Assignment:
Could you reproduce word for word every line of the records from the one containing "Find the location of a particular element." down to the last line of the records, both included?

Segment Start: Exercise input

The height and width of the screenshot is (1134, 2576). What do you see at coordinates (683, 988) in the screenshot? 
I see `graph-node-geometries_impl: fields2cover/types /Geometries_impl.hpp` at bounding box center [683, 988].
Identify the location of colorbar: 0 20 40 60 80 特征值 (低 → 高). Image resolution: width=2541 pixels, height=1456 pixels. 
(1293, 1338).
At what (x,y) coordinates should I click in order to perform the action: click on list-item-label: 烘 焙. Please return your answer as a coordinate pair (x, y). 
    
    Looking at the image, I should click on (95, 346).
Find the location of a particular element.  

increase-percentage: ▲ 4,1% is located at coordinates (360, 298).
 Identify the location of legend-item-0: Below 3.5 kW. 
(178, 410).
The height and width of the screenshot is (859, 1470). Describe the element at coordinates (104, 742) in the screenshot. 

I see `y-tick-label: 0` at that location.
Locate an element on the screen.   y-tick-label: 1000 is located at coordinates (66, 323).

Segment End: Exercise input

Exercise solution:
Find the location of a particular element.  

increase-percentage: ▲ 4,1% is located at coordinates (360, 298).
 Identify the location of legend-item-0: Below 3.5 kW. 
(178, 410).
The height and width of the screenshot is (859, 1470). Describe the element at coordinates (104, 742) in the screenshot. 

I see `y-tick-label: 0` at that location.
Locate an element on the screen.   y-tick-label: 1000 is located at coordinates (66, 323).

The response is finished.